A. ACTA1 ve TNNT1 nemalin miyopatilerinde (NM) MYH'ye göre lif atrofisi veya distrofisini ve farklı lif tiplerinin baskınlığını gösteren mikroskobik görüntüler. Ölçek çubuğu = 100 μm. ACTA1 ve TNNT1 hastalarında boyamanın tekrarlanabilirliğini sağlamak için, temsili görüntüler seçilmeden önce üç hasta biyopsisi iki ila üç kez (vaka başına dört kesit) boyandı. B. Katılımcılarda MYH'ye göre lif tipi oranları. C. Nemalin miyopatili hastalarda ve kontrol grubunda iskelet kas liflerinin temel bileşen analizi (PCA) grafiği. D. Nemalin miyopatili hastalardan ve kontrol grubundan iskelet kas liflerinin, Şekil 2'de analiz edilen 1000 liften belirlenen bir PCA grafiğine yansıtılması. Örneğin, ACTA1 ve TNNT1 nemalin miyopatili katılımcılar ile kontrol grubu arasındaki ve ACTA1 ve TNNT1 nemalin miyopatili katılımcılar arasındaki farklılıkları karşılaştıran volkan grafikleri. Renkli daireler, π < 0,05 düzeyinde anlamlı farklılık gösteren proteinleri, koyu noktalar ise FDR < 0,05 düzeyinde anlamlı farklılık gösteren proteinleri göstermektedir. İstatistiksel analiz, Limma doğrusal model yöntemi ve ampirik Bayes yöntemleri kullanılarak gerçekleştirilmiş, ardından Benjamini-Hochberg yöntemi kullanılarak çoklu karşılaştırmalar için p-değeri düzeltmesi yapılmıştır. H. Tüm proteomda ve tip 1 ve 2A liflerinde anlamlı derecede farklı ifade edilen proteinlerin zenginleştirme analizi. İstatistiksel analiz, clusterProfiler paketi ve Benjamini-Hochberg düzeltilmiş p-değerleri kullanılarak gerçekleştirilmiştir. I, J. Ekstraselüler matris ve mitokondriyal gen ontolojisi (GO) terimlerine göre renklendirilmiş temel bileşen analizi (PCA) grafikleri.

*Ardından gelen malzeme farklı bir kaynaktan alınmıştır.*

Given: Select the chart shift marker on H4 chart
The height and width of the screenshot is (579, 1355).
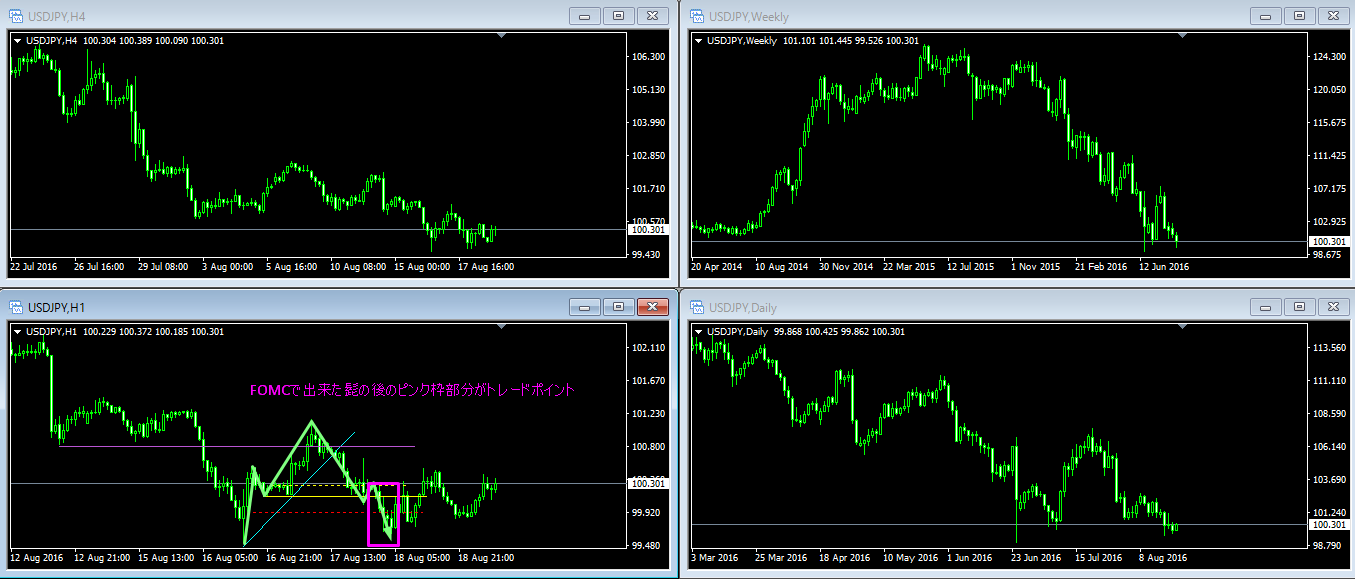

Nemalin miyopatilerinin iskelet kasındaki MYH eksprese eden miyofiber tiplerinin oranını etkileyebildiği için,19,20 öncelikle nemalin miyopatili hastalarda ve kontrol grubunda MYH eksprese eden miyofiber tiplerini inceledik. Daha önce 1000 miyofiber deneyi için tanımlanan tarafsız bir yöntem kullanarak miyofiber tipini belirledik (Ek Şekiller 10D–E) ve yine saf 2X miyofiberleri tespit edemedik (Şekil 6B). Nemalin miyopatilerinin miyofiber tipi üzerinde heterojen bir etkisi olduğunu gözlemledik; ACTA1 mutasyonlu iki hastada tip 1 miyofiber oranı artarken, TNNT1 nemalin miyopatili iki hastada tip 1 miyofiber oranı azaldı (Şekil 6B). Gerçekten de, ACTA1-nemalin miyopatilerinde MYH2 ve hızlı troponin izoformlarının (TNNC2, TNNI2 ve TNNT3) ekspresyonu azalırken, TNNT1-nemalin miyopatilerinde MYH7 ekspresyonu azalmıştır (Ek Şekil 11A). Bu, nemalin miyopatilerinde heterojen miyofiber tip değişimine ilişkin önceki raporlarla tutarlıdır.19,20 Bu sonuçları immünohistokimya ile doğruladık ve ACTA1-nemalin miyopatisi olan hastalarda tip 1 miyofiberlerin baskın olduğunu, TNNT1-nemalin miyopatisi olan hastalarda ise bunun tersi bir durumun olduğunu bulduk (Şekil 6A).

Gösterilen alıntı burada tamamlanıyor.